(Beginning of Source document)
Wednesday, 01 May 2024 08:09

Rights groups challenge DHS policy detaining migrant women and children

Wednesday, 04 February 2015

Advocates say detention of women and children is 'misguided' response to recent surge in migrants from Central America.

Lawyers for detained Central American families filed a motion on Monday in a United States district court in Los Angeles challenging the Department of Homeland Security's (DHS) "no-release" policy for Central American women and children.

In response to a surge in the number unaccompanied children who came to the United States during the summer of 2014, DHS implemented a “no-release” policy, under which women traveling with children would be kept together in detention rather than allowing authorities to release them until their asylum claims were heard, if they posed no risk of flight and no risk to the communities. The policy was intended to deter people from crossing the border.

The lawyers challenging the policy said it is a “misguided” response to the surge in migration, which has since abated. "DHS' detaining women and children is a misguided over-reaction," said Carlos Holguín, an attorney for the Center for Human Rights and Constitutional Law, which is one of several organizations representing the families. "The spike in unauthorized arrivals ended last fall, yet DHS continues to detain women and children in prisons-for-profit such as those at Karnes City, and Dilley, Texas, at exorbitant taxpayer expense."
(End of Source document)
(Beginning of Dataset)
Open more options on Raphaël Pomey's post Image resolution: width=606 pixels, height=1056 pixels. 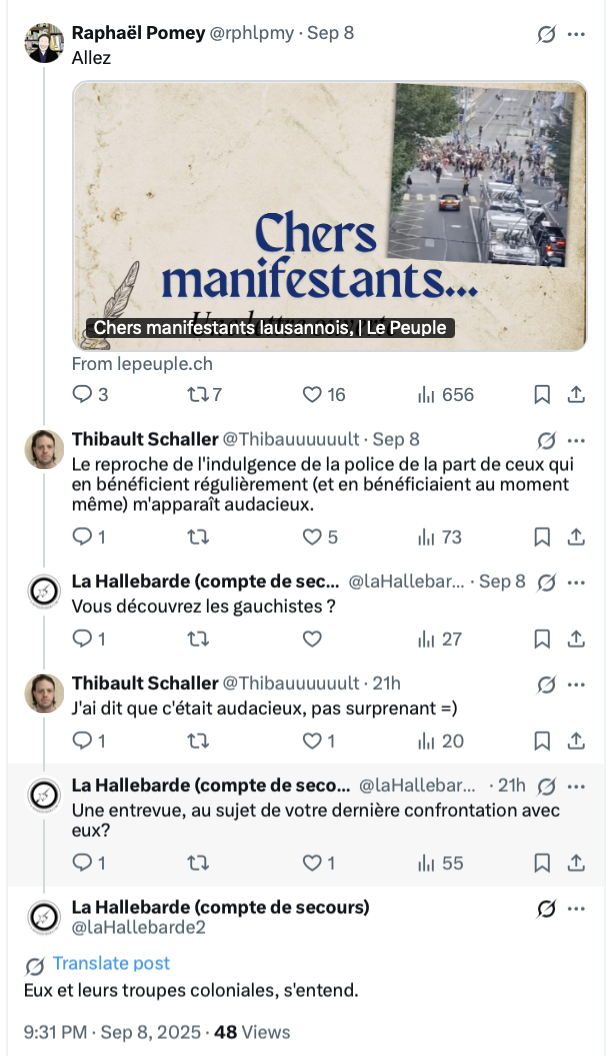tap(576, 34)
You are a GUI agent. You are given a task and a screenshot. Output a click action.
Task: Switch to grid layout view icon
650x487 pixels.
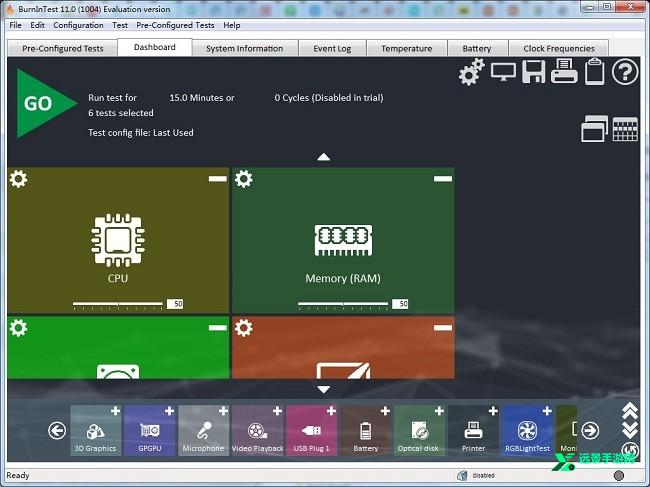tap(625, 129)
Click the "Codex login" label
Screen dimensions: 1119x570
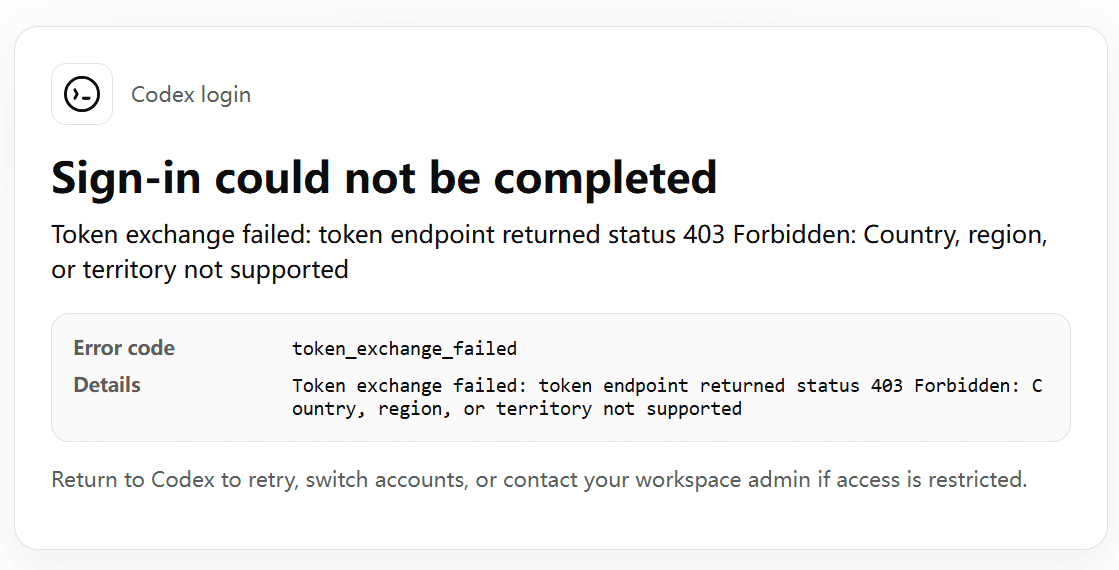[191, 95]
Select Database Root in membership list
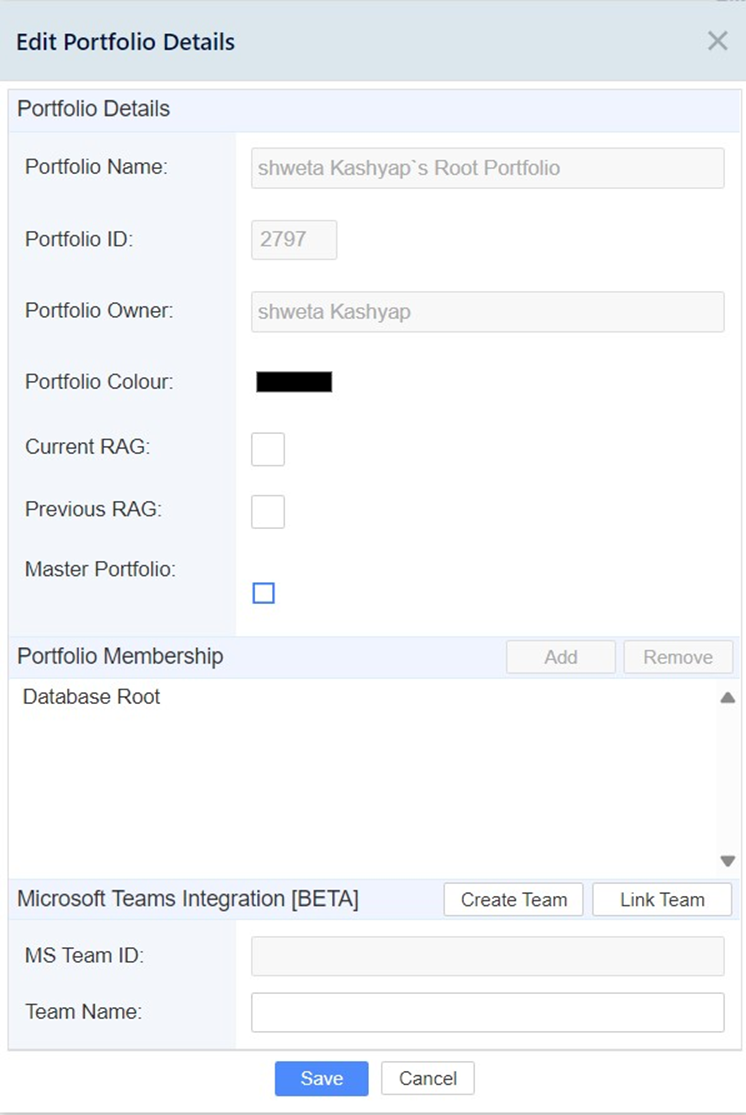Viewport: 746px width, 1115px height. tap(92, 697)
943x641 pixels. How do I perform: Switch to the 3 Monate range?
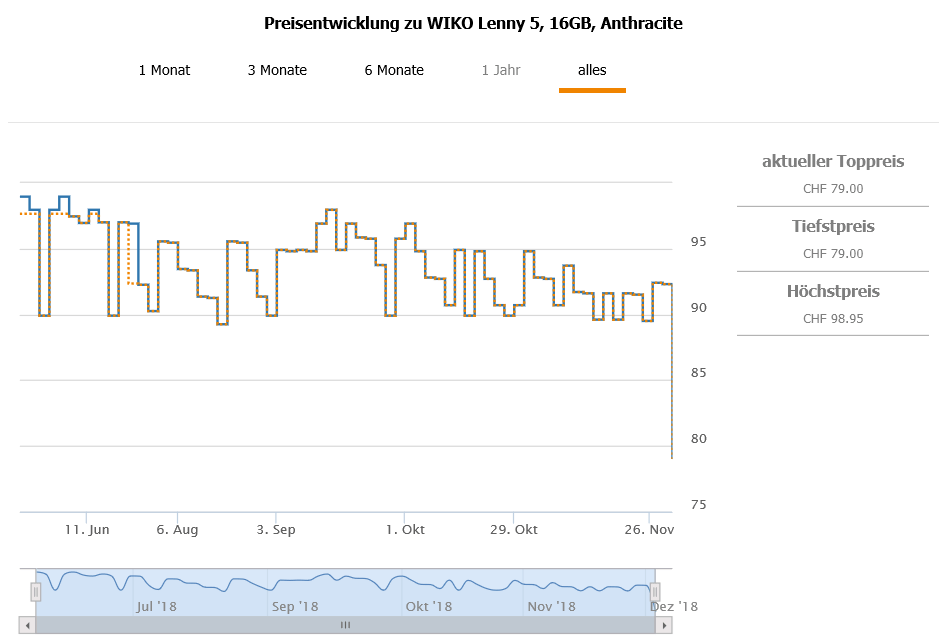[x=277, y=70]
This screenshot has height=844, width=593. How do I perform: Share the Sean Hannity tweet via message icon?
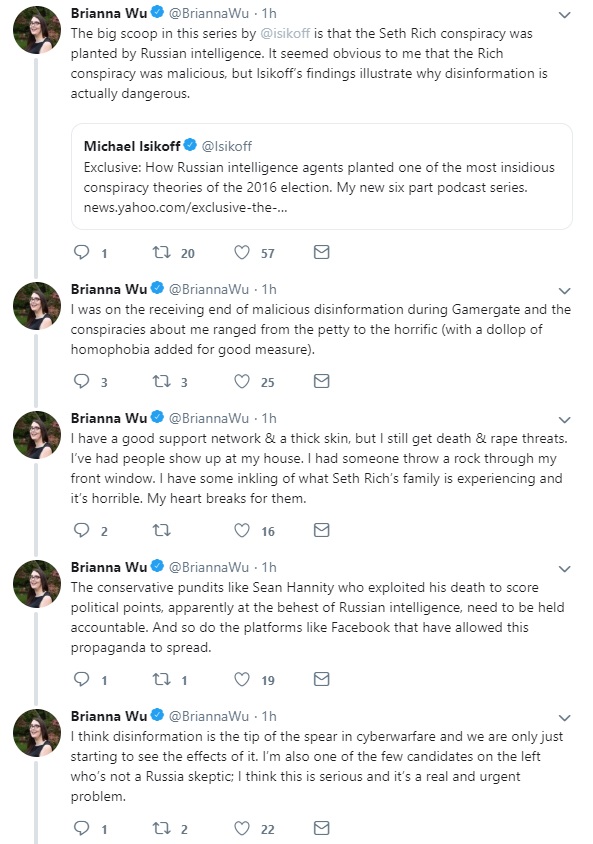coord(321,679)
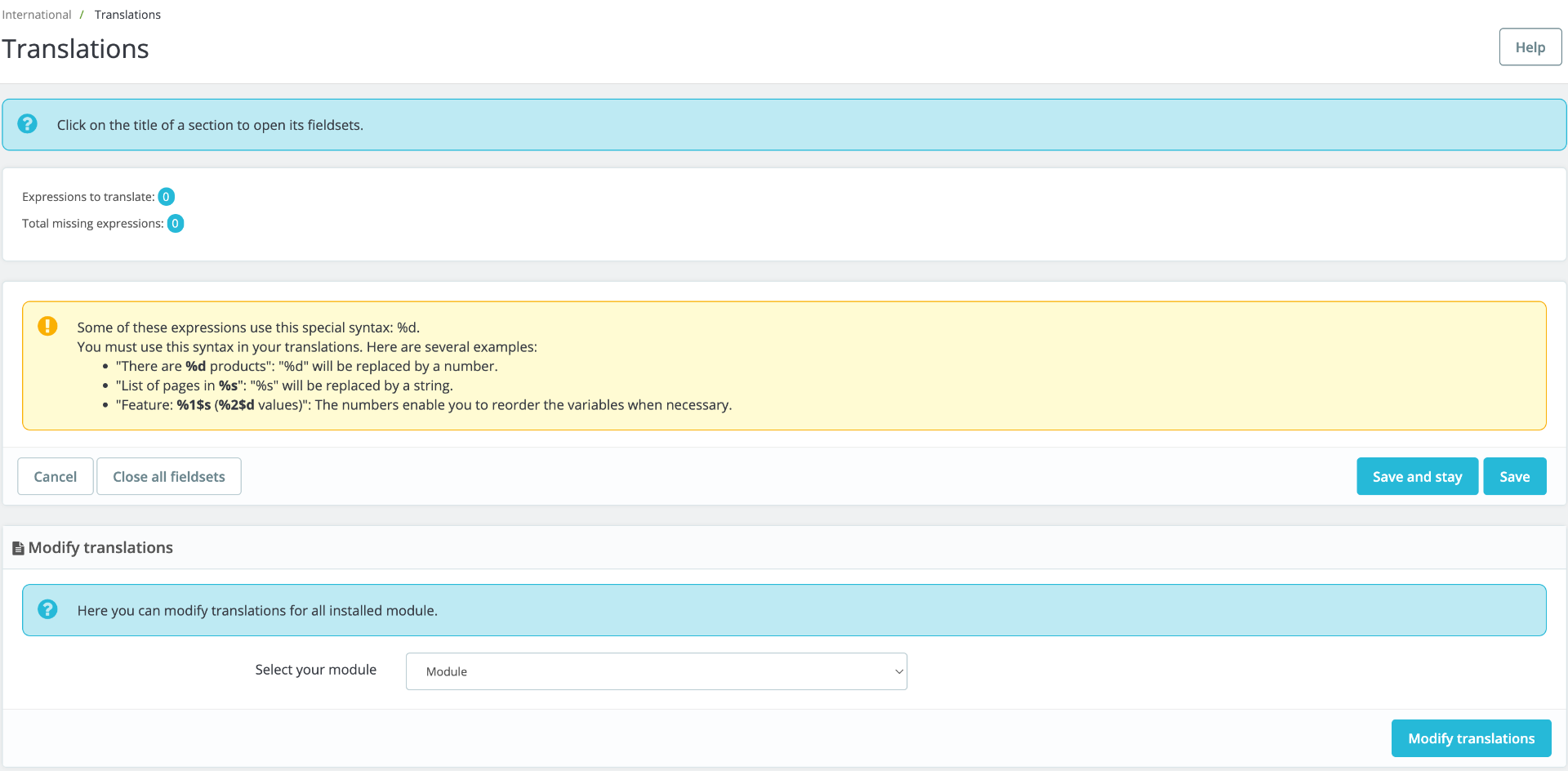Viewport: 1568px width, 771px height.
Task: Click the yellow exclamation warning icon
Action: click(47, 326)
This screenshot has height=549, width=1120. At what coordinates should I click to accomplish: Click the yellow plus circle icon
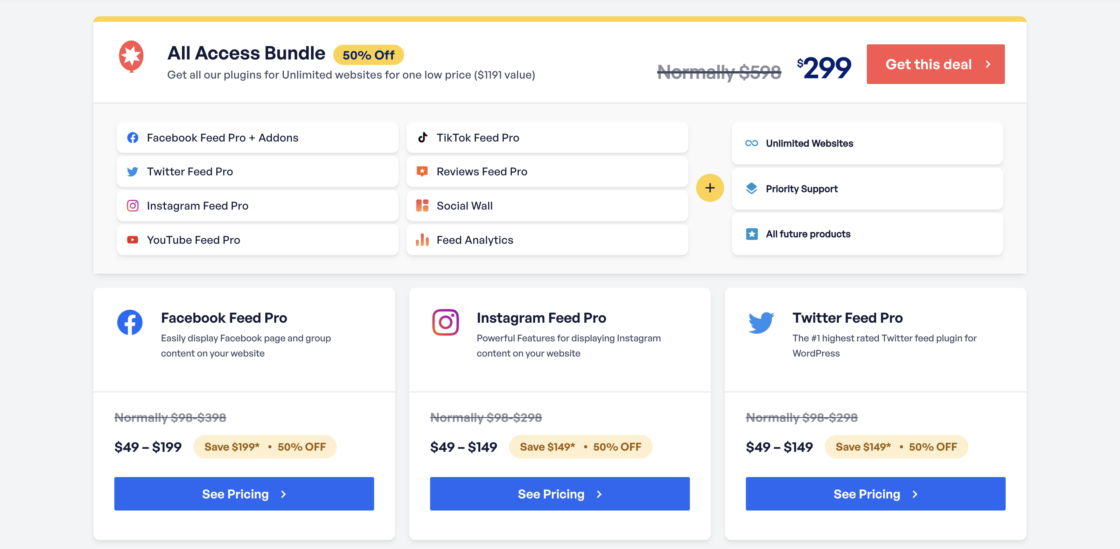coord(710,188)
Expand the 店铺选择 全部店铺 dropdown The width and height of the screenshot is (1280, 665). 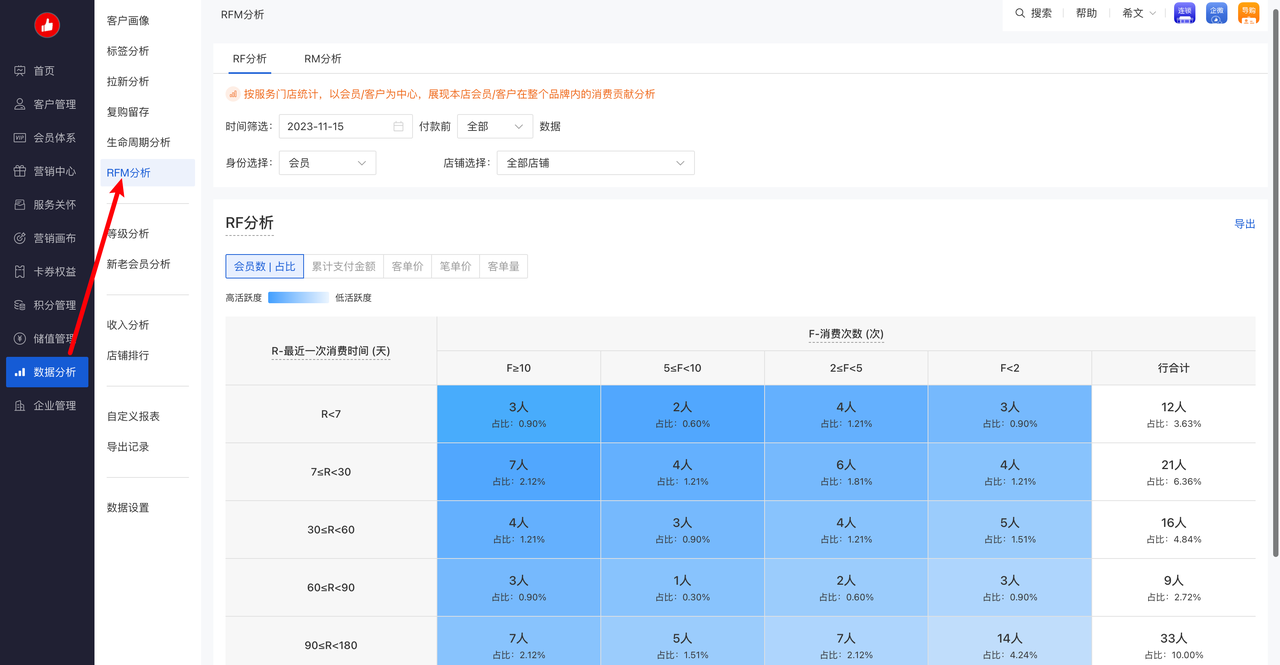(x=595, y=163)

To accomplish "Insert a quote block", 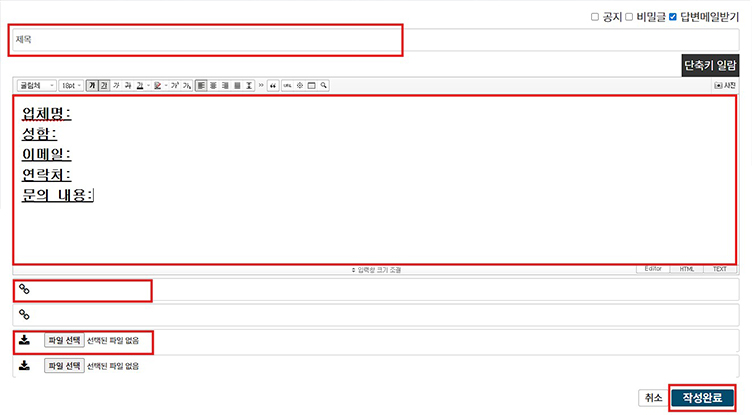I will click(x=273, y=86).
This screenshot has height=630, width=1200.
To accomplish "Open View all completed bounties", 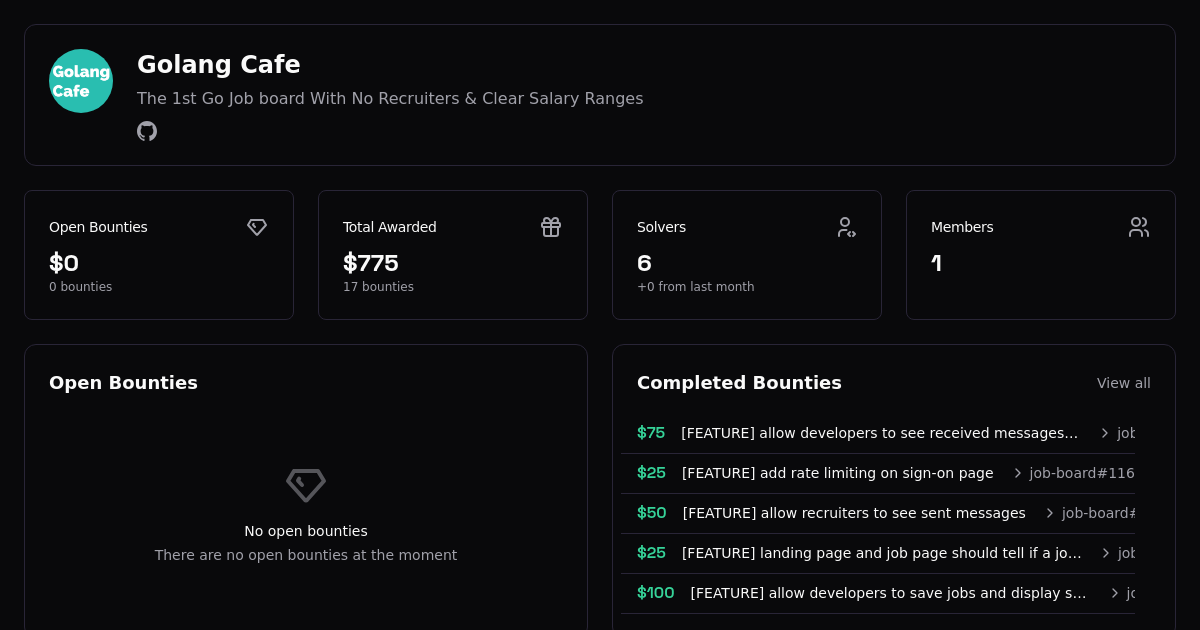I will (1123, 383).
(End of Dataset)
→ **Requirement 1**
Edit the article on the DHS detention policy from "Wednesday, 01 May" to "women and children.", replacing "motion" with "petition".
→ **Requirement 2**
Extend the news article about the legal challenge to the DHS "no-release" policy, picking up after its last sentence.

→ **Answer section 1**
Wednesday, 01 May 2024 08:09

Rights groups challenge DHS policy detaining migrant women and children

Wednesday, 04 February 2015

Advocates say detention of women and children is 'misguided' response to recent surge in migrants from Central America.

Lawyers for detained Central American families filed a petition on Monday in a United States district court in Los Angeles challenging the Department of Homeland Security's (DHS) "no-release" policy for Central American women and children.

→ **Answer section 2**
About 1,000 Central American women and children are currently detained in centers in Karnes City, Texas, Dilley, Texas, and Leesport, Pennsylvania, the lawyers said.

DHS did not immediately respond to a request for comment.

Ranjana Natarajan, a clinical professor at the University of Texas School of Law Civil Rights clinic, which is also representing the families, said the detention of children in inappropriate conditions can lead to long-term trauma. Some women in the detention centers reported that they had no access to medical care, beds or mattresses and nutritious food while living in the centers. “One of the most harrowing experiences of their experience after they migrated north," she said, "was that they recounted overly harsh conditions at customs and border protection facilities near the border."

“What this motion is about is preventing the unnecessary detention of children who are asylum seekers and haven’t done anything wrong and who don't pose a danger to anyone,” she added.

Under a 1985 class action settlement, Flores v. Reno, children are entitled to safe and appropriate placement during federal immigration custody. The settlement also requires U.S. authorities to treat children "with dignity, respect and special concern for their particular vulnerability as minors."

More than 66,000 unaccompanied minors have fled violence and poverty in Central America since October 2013 to enter the U.S. at the Texas border, according to DHS. While many children have been released to U.S. relatives, adult migrants have been held in detention centers while they await deportation or apply for political asylum.

 The migrants are fleeing extreme poverty and drug traffickers — and the violent gangs that support them — who kill, rob and extort with impunity. United Nations figures from 2012 show that violence in Central America had reached such heights that murder rates in some areas were higher than in Iraq during the height of war.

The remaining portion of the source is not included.